Learn the science of stress and trauma, as explained in Understanding Stress (page 117 in Resolving Yesterday).
Eyes Open or Closed
It is fine for a person to receive the treatment with their eyes open, but there can be a greater effect if their eyes are closed, since it allows them to relax and focus on their internal sensations. Also, you can check the eyelids for fluttering, which is a good sign of relaxation.
Never promise any specific results before a session. Every person is unique and sometimes the results of a session show up a day or a week later, depending on the stimulus required to trigger the stress reaction. You could for example say: “If you want to experience a method that may allow you to relax, I can show it to you.” or “I know a method for relaxing emotional distress that can be useful even with severe traumatic experiences. I use it for myself at times, do you want me to show you?”
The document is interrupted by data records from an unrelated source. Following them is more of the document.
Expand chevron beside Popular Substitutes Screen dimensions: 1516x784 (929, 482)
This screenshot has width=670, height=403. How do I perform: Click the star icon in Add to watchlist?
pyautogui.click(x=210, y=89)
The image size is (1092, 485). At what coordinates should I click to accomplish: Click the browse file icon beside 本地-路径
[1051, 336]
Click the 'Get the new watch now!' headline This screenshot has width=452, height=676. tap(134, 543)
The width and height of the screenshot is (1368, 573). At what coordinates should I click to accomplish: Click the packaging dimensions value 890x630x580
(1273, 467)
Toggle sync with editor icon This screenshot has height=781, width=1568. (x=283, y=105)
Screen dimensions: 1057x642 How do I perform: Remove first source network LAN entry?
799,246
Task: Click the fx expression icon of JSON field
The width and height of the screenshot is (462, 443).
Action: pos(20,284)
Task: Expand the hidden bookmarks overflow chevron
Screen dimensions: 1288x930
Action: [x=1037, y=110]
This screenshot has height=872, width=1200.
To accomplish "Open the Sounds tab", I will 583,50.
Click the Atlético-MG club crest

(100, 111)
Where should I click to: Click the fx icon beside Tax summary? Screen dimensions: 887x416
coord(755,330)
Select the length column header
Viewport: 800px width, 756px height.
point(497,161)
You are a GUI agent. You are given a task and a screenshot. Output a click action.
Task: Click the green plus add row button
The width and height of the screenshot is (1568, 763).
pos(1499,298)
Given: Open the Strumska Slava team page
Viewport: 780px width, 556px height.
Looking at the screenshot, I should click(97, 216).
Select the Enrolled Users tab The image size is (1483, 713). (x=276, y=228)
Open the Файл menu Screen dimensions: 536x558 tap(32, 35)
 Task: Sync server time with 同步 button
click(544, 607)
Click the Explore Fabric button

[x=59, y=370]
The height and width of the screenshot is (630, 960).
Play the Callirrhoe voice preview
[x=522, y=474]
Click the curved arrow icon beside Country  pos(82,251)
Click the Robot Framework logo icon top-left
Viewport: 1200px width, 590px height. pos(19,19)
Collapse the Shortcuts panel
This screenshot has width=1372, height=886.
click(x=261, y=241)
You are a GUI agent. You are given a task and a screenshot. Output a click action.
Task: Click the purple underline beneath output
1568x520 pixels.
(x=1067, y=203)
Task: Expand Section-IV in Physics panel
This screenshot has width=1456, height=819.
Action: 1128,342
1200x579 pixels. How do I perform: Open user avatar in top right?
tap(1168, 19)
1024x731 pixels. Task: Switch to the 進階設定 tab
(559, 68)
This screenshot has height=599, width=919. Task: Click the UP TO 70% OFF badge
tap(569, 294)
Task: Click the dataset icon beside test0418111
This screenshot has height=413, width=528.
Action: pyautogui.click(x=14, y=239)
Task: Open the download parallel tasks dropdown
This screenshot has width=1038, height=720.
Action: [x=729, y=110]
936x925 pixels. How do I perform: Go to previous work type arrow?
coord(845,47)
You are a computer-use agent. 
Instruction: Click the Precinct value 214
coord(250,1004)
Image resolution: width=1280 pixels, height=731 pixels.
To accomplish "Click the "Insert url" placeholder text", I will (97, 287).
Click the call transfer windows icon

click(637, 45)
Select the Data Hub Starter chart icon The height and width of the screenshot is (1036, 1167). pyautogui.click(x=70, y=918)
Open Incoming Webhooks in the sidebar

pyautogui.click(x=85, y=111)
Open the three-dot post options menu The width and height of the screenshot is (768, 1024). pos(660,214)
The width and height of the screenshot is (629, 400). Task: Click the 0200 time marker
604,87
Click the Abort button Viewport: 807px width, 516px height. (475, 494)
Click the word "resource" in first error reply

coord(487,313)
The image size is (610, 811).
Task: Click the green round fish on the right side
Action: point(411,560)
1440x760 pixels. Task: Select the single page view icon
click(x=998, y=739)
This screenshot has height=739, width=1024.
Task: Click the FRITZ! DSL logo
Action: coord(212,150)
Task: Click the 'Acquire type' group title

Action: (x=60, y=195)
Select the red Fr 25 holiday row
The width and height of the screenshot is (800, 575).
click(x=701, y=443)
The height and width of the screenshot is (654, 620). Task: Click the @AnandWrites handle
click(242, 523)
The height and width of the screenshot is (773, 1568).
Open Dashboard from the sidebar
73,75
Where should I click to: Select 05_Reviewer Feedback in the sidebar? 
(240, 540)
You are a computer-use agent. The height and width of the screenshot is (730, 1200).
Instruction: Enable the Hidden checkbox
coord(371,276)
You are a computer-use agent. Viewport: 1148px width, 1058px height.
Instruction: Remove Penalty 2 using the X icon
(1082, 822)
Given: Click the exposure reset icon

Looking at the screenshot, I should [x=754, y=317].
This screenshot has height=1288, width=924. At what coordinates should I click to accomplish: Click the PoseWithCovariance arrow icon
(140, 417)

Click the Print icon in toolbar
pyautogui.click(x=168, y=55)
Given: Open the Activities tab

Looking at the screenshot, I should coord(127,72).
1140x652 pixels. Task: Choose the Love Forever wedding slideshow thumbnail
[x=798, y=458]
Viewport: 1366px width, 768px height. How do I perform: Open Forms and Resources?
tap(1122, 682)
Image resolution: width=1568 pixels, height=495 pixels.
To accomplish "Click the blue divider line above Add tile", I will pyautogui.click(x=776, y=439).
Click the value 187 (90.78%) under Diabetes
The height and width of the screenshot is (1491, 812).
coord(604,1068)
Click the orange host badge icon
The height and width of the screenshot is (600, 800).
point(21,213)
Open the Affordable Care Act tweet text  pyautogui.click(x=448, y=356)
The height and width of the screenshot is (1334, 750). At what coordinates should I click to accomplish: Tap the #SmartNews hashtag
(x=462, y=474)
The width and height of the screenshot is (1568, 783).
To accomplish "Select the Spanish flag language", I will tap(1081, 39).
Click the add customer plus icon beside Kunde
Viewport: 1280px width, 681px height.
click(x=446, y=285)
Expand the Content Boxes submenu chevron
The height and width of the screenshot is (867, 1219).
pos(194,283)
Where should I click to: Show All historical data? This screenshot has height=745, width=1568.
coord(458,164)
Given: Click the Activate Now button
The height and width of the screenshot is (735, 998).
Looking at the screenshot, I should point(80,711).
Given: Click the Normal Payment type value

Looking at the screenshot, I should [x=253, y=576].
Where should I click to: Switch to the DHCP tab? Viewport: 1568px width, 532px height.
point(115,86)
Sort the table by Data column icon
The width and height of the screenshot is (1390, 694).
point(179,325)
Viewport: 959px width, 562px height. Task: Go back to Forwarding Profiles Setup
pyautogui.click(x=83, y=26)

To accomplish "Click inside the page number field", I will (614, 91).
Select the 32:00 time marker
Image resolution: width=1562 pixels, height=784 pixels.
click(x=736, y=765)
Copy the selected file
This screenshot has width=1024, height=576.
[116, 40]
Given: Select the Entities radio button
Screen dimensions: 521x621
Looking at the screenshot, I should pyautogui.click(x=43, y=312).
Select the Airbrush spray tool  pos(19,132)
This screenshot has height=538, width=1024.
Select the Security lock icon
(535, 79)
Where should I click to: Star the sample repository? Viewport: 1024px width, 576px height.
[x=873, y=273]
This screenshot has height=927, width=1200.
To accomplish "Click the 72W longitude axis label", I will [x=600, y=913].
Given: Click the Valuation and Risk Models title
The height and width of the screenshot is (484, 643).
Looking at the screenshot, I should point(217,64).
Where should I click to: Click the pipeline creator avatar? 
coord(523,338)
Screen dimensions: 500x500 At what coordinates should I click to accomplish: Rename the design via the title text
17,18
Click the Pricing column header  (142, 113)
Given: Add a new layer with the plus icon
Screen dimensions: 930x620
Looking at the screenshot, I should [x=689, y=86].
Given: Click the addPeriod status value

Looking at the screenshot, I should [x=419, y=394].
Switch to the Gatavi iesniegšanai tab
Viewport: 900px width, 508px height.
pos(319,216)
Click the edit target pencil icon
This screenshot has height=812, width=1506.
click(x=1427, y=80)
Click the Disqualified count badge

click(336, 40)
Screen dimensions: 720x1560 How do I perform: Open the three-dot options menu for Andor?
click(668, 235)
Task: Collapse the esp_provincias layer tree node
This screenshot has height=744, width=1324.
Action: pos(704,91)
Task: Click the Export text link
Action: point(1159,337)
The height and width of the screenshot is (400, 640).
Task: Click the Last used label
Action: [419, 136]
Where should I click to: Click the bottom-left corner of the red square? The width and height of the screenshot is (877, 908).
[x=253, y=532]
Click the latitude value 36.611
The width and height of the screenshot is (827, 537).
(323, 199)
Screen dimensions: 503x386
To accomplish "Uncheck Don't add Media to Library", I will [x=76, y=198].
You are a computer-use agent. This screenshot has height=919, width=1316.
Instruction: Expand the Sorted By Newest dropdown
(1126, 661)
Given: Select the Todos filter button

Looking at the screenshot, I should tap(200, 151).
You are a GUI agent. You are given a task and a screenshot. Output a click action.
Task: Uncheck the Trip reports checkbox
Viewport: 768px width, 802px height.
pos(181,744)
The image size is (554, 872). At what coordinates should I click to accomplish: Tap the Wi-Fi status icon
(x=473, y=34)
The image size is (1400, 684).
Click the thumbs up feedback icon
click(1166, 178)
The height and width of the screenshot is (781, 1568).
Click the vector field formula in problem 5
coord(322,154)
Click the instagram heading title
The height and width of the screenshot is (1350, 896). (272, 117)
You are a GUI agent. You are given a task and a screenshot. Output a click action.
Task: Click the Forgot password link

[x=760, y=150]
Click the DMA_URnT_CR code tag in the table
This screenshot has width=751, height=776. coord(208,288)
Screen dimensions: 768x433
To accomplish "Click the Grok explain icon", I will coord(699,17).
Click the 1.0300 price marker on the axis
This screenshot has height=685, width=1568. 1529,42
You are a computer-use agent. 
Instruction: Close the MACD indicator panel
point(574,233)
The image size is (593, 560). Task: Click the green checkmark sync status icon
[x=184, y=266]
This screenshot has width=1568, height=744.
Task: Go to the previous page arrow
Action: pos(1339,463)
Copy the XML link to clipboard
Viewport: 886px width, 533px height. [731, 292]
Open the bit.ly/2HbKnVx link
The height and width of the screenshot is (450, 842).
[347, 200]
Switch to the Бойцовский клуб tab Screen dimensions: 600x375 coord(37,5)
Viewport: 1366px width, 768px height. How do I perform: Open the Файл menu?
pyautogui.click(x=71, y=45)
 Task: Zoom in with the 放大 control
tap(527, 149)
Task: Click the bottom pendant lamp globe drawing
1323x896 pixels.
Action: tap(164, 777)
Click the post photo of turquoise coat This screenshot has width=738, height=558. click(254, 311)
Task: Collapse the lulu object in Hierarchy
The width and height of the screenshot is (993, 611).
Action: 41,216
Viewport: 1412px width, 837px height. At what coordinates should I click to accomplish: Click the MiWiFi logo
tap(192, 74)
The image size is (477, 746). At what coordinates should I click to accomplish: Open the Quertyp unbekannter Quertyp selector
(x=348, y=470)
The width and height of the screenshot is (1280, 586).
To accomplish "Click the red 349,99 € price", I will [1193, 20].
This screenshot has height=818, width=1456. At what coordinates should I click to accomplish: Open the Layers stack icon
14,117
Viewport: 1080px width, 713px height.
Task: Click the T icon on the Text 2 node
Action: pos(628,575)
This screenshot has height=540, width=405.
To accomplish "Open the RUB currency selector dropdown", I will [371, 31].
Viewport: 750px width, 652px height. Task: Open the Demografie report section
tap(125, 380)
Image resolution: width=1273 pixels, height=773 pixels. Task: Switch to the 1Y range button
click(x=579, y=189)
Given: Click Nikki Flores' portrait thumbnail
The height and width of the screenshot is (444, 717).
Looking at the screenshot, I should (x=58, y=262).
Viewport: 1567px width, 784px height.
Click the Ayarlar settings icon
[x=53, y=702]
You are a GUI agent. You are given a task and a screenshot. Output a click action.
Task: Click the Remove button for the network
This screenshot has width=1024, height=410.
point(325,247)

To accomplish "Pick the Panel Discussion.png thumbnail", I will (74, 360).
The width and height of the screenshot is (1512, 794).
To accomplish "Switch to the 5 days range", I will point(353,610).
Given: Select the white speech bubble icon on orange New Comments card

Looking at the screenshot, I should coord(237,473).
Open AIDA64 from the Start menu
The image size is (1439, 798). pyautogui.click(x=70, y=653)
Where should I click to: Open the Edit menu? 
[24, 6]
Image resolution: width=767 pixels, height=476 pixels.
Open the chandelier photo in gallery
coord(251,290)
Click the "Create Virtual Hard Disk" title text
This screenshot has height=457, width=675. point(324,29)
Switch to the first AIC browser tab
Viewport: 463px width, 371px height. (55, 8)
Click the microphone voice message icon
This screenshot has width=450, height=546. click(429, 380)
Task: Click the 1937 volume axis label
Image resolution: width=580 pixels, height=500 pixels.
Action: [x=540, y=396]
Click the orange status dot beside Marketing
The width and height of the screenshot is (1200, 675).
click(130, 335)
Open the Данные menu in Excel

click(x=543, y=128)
Agree to continue until calm. Emotions can rest on top of each other like layers of skin on an onion. If anxiety lets go during a session it can resolve into anger, then grief, then peace. If a strong emotion surfaces during a tapping session, we recommend to keep tapping for another round focusing on the new emotion. If this happens it is good to get permission to continue before starting again.
Connect to the Emotion
For TTT to have an effect, the person being treated has to be connected to the emotion they wish to treat, which is why TTT works perfectly if applied during an emotional reaction. If they are not connected to the emotion they wish to treat the effect will be a slight relaxation, lowering of cortisol levels and peace of mind but the reaction can resurface. We often say that doing TTT without connecting to the emotion you wish to treat, is like turning on a shower and never getting in.
Evaluate before and after
The evaluation before a session can be as simple as saying “If you think about it now, on a scale from 0–10, where 0 is no distress and 10 is very much, how strong is your emotional response?” This is referred to as a Subjective Units of Distress (SUD) scale. Evaluating makes it easier for the other person and for you to notice what the difference is after the session.
Trust the Method
TTT is a generous method. We recommend it to be performed as described here, but if you happen to tap in a different order or forget some points, don’t worry. Even if you don’t do it exactly how it is described in the book, it usually brings change anyway. Nothing bad will happen that hasn’t already happened for this person. Trust the method.
No Words Needed
For TTT to work it is only necessary to connect lightly to the emotion involved, there is no need for verbal archeology into what may have caused it. There are many reasons why this might be of benefit:
1. Low-trust areas
2. Dealing with shame
4. Language barriers
Change Suffering to Joy
The most healing power of this world is laughter. Laughter is a natural reaction when you release tension and find a new perspective on your challenges. We use a lot of humor in our workshops, and we promote humor as one of the most important tools of healing. Cultivate your humor and practice smiling.